Baked Ziti with Mushrooms, Peppers and Parmesan

Total Time:
1 hr 10 min
30 min
40 min

8 to 10 servings

  • 3 large yellow bell peppers (about 1 1/2 pounds), diced in 1/4-inch dice
  • 1 large onion, diced
  • 3 garlic cloves, minced
  • 3 tablespoons olive oil
  • 1 1/2 cups heavy cream
  • Salt and pepper, to taste
  • 1 1/2 pounds mushrooms, sliced thinly
  • 2 medium red bell peppers, cut into 1/4-inch strips
  • 2 medium orange bell peppers, cut into 1/4-inch strips
  • 1 pound ziti
  • 8 scallions (green part only), thinly sliced
  • 2 cups freshly grated Parmesan (about 6 ounces)
  • In a 3 to 4-quart heavy saucepan cook yellow peppers, onion, and garlic in 1 tablespoon oil, covered, over moderately low heat, stirring occasionally, until peppers are soft, about 10 minutes. Stir in cream. In a blender puree mixture in batches (use caution when blending hot liquids), transferring to a large bowl, and season with salt and pepper. (Sauce may be made 2 days ahead and chilled, covered. Bring sauce to room temperature before proceeding.) In a deep large heavy skillet cook mushrooms and peppers in remaining 2 tablespoons oil over moderately high heat, stirring occasionally, until peppers are softened and most of liquid is evaporated, about 5 minutes, and season with salt and pepper.

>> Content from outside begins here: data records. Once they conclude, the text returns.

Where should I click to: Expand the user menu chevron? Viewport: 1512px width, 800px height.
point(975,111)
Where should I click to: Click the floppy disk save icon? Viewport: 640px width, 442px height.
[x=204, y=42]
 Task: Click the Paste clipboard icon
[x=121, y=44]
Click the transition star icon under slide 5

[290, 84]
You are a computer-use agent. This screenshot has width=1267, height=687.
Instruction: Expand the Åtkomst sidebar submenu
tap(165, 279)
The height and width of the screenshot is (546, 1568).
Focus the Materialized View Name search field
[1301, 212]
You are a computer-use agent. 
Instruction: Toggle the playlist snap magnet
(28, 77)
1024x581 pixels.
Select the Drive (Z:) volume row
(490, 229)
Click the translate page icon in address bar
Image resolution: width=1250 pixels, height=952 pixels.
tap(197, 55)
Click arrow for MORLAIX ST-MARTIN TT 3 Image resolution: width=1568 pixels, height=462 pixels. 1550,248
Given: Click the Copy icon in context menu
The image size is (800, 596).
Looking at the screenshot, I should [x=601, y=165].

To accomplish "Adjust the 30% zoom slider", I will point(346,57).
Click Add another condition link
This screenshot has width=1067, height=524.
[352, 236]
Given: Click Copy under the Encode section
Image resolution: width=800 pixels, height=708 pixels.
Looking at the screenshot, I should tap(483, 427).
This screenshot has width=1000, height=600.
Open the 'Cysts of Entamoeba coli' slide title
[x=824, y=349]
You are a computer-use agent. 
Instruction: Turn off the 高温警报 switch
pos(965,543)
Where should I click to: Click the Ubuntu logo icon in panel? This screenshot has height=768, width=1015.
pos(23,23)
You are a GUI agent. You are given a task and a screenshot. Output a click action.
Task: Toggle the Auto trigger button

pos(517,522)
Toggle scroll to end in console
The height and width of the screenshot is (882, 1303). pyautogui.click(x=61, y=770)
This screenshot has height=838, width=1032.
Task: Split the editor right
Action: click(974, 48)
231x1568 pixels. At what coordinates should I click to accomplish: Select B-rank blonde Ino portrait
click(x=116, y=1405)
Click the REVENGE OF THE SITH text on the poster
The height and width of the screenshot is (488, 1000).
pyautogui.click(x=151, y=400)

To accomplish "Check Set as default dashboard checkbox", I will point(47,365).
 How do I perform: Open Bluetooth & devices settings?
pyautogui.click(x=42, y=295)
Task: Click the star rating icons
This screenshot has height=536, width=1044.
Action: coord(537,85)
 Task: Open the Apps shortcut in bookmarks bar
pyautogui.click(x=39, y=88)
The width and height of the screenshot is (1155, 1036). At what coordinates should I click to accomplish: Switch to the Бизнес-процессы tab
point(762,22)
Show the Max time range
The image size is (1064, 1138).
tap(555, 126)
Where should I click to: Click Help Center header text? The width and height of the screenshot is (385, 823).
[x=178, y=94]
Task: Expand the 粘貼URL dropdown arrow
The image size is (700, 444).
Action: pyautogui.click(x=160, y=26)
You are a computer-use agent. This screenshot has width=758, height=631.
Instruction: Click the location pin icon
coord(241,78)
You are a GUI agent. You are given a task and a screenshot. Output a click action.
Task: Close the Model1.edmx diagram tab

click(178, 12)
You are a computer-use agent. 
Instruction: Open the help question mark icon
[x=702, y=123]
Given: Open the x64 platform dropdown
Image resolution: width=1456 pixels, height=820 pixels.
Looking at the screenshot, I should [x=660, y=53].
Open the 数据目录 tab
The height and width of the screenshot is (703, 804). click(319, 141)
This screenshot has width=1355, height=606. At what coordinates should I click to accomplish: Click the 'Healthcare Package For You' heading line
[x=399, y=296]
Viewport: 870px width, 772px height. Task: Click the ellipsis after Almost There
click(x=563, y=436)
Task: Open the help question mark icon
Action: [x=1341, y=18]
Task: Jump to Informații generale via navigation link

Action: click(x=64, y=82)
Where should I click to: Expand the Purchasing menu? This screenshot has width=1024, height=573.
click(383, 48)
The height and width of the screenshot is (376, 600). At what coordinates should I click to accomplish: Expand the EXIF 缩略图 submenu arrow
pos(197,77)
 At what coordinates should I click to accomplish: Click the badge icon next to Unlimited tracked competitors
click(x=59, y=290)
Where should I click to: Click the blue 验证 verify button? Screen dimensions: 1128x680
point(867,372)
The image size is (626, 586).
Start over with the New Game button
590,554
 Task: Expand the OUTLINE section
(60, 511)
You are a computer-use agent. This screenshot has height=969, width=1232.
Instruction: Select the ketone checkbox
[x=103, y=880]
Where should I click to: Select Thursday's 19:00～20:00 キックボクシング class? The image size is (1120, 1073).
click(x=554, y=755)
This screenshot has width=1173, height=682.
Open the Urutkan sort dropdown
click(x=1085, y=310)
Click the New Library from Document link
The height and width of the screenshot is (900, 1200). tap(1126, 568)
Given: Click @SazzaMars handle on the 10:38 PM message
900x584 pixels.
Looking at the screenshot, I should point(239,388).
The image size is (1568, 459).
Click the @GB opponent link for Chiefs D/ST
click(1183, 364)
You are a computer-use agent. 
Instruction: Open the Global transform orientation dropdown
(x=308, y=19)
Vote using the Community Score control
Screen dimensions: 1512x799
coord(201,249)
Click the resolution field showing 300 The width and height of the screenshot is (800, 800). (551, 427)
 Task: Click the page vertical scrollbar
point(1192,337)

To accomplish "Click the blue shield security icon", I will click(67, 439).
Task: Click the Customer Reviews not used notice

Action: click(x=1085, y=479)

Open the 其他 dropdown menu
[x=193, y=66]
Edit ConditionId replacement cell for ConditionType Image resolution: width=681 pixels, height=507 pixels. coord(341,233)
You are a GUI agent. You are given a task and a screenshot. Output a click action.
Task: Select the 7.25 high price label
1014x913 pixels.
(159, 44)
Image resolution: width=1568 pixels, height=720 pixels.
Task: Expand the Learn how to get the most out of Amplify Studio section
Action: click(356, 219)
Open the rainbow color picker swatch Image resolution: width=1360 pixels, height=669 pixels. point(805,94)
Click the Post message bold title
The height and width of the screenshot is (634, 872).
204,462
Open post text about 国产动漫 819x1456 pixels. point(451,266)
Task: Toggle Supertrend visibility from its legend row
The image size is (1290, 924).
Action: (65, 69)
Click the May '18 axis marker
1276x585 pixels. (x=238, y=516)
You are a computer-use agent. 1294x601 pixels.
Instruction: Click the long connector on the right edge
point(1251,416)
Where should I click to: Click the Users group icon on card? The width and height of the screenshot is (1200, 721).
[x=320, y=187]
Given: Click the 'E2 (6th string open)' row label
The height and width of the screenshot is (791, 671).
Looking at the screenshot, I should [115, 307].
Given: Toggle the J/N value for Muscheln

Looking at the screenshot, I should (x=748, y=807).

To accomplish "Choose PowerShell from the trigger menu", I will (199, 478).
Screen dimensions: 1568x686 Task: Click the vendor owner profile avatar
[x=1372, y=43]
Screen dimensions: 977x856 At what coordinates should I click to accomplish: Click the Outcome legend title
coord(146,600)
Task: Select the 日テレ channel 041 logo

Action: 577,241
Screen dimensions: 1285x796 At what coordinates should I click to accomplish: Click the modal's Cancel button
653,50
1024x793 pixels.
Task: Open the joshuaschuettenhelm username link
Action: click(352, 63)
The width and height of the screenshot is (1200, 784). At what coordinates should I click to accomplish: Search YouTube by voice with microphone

  • Preheat oven to 375 degrees.

  • Fill a 6 to 7-quart kettle 3/4 full with salted water and bring to a boil. Stir in ziti and cook until just tender, about 10 minutes. Reserve 1 cup pasta cooking water and drain ziti well in a colander. Rinse ziti and drain well. Into sauce stir ziti, mushroom mixture, scallion greens, 1 1/2 cups Parmesan, reserved cooking water, and salt and pepper to taste. Spoon mixture into a 3-quart shallow baking dish and sprinkle with remaining 1/2 cup Parmesan. Bake ziti in middle of oven until hot and pasta begins to brown, about 15 minutes.